It's hard to believe it's been over a week already. Time has just kind of slipped away. Thursday was spent with the family planning services and such. Friday I went back to work, I think, though I sort of don't remember. Last Saturday was a very long day as I recall. R and I kept trying to think of things to do to fill time. We ran some errands, played with the dog...urging time to move, both dreading Sunday and wanting it to come, waiting and not for things to move on. Sunday was his dad's wake...the harder day in some ways of the two days of saying goodbye. So many people came to be part of this. Big families are so different for me. R is the "baby" of nine in his family, and his dad's own birth family was large as well, so there are just a lot of people in this clan of his. And I guess when you live in the same area for a big part of a ninety-six year life, you get to know a few folks as well! Sunday there was a rosary at three and a prayer service at seven. Almost every chair in the funeral home was full for both of them. And there was a steady stream of people in between. The funeral was last Monday. It was sad and lovely as only a big Catholic funeral in a very old church can be. The entire front half of the church on both sides was full of his family. The rest of the pews were pretty full, too, of friends of L’s as well as friends of all of his kids. The priest did well with the sermon. He knew L a bit, and it was obvious that he listened well as the kids talked about their dad as they planned the service. The hymns were some those that L chose…Amazing Grace, The Old Rugged Cross, Here I Am. Hard ones, good ones. We all cried as we sang, of course.
After the service we were well-fed by the ladies of the church while we gathered to talk and remember L and honor his life as we slipped gently back towards our own. Funeral hotdish, more salads made with whipped cream than you could count and lots and lots of cake to sweeten our memories.

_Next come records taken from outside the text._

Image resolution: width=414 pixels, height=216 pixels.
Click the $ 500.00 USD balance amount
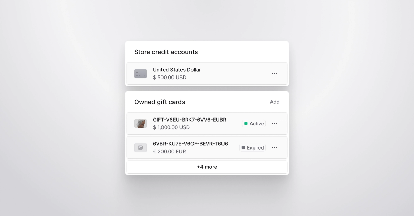pyautogui.click(x=169, y=78)
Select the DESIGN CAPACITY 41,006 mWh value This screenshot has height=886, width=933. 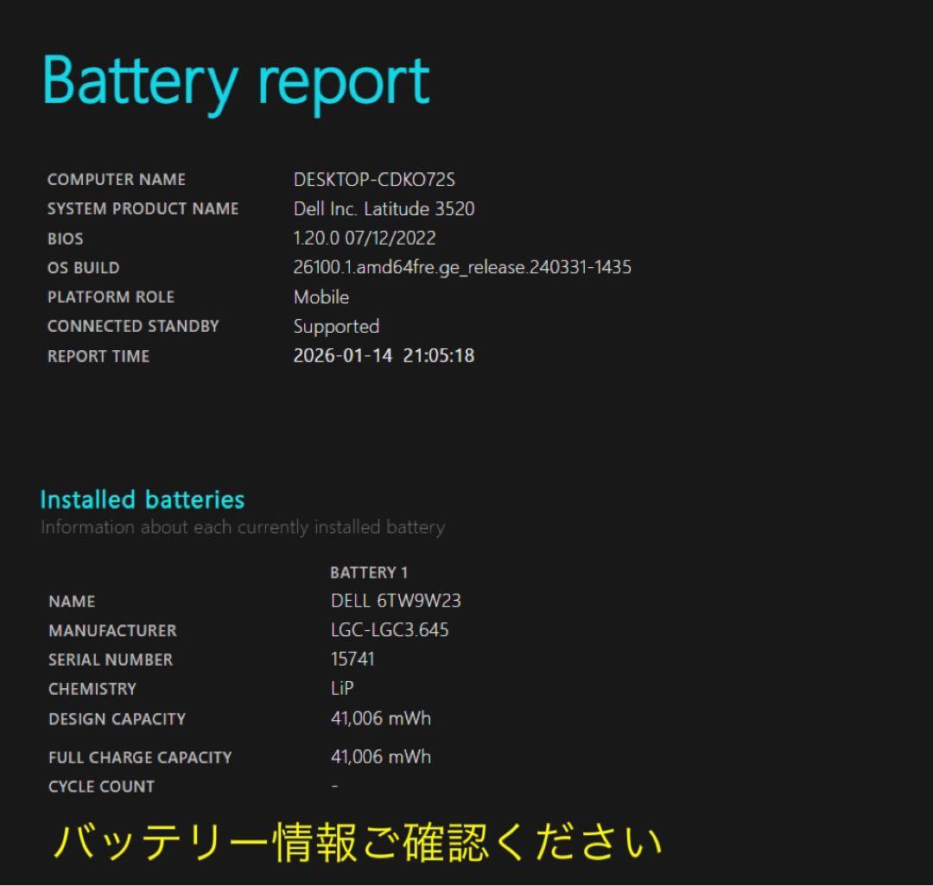click(380, 718)
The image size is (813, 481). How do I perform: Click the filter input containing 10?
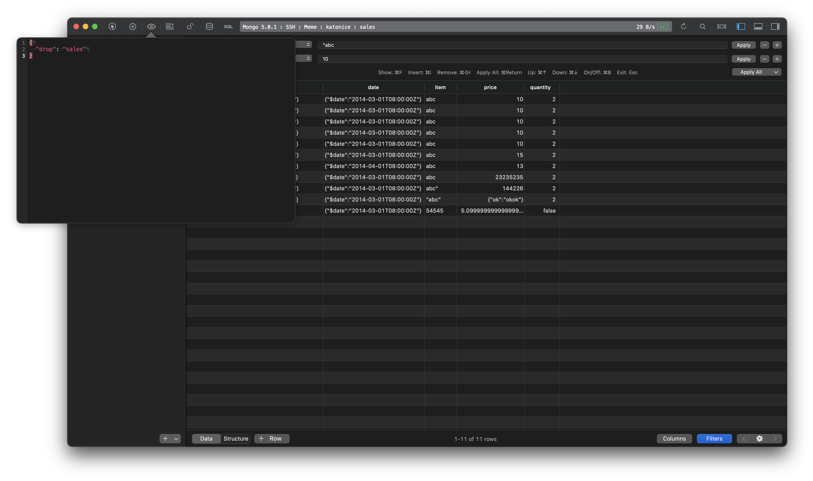click(x=519, y=59)
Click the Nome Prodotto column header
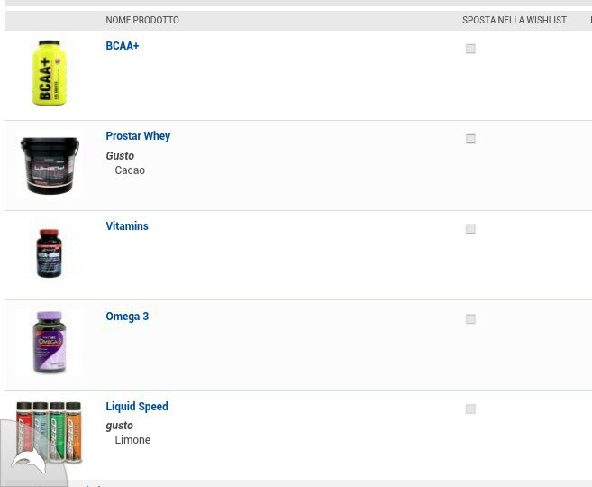The width and height of the screenshot is (592, 487). point(142,20)
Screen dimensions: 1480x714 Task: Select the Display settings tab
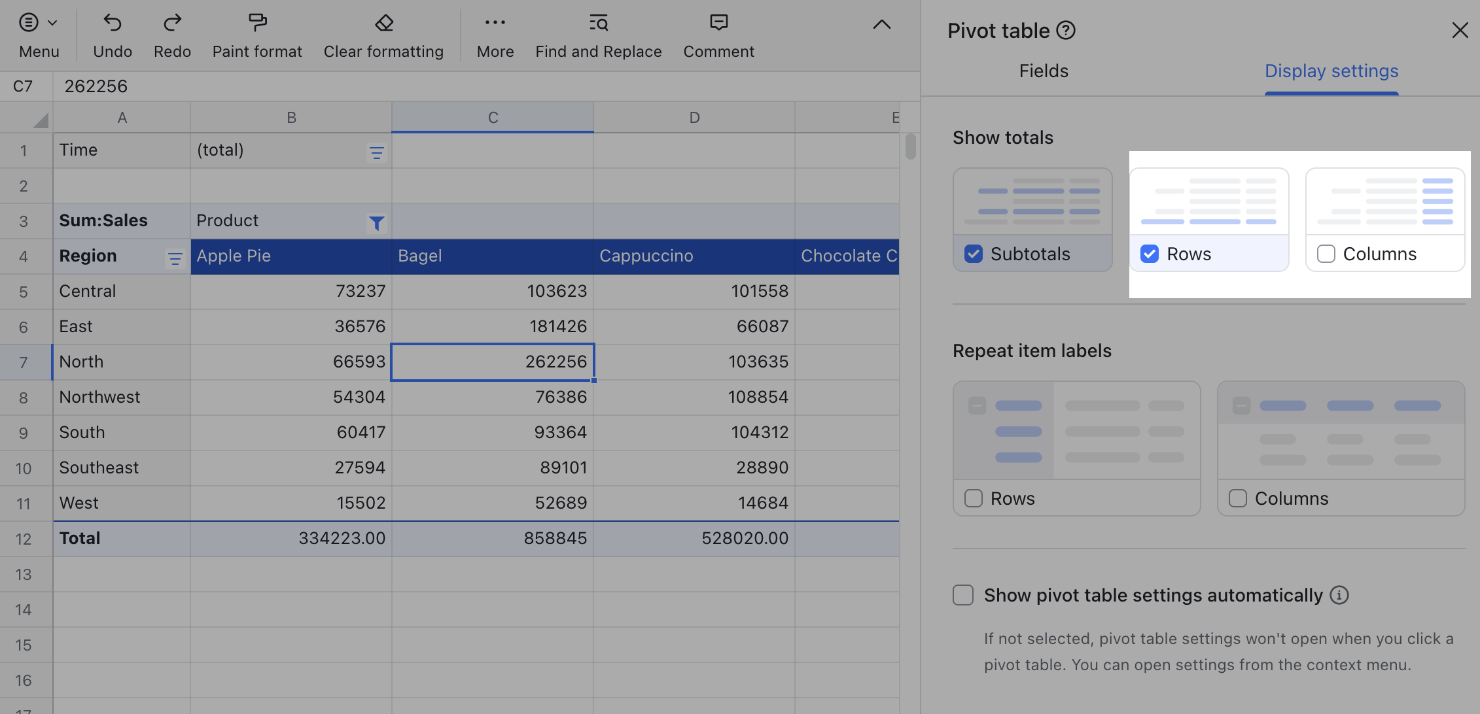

So, we are moving back into life as usual. Back to work, back to planning this next big event of ours which now assumes a bittersweet edge. R is writing lots of funeral thank you notes as I am collecting RSVPs from wedding invitations. Again, the circle of life, beginnings and endings. I am so glad I got to know L, even for a little while. We are who we are at least in part because of who we come from, because of those who pass before us and those who are connected to us. For both of us now the generation before is gone on and we stand in the front of the line. But we’ll stand there together, he and I, remembering those we are connected to…and it will be ok.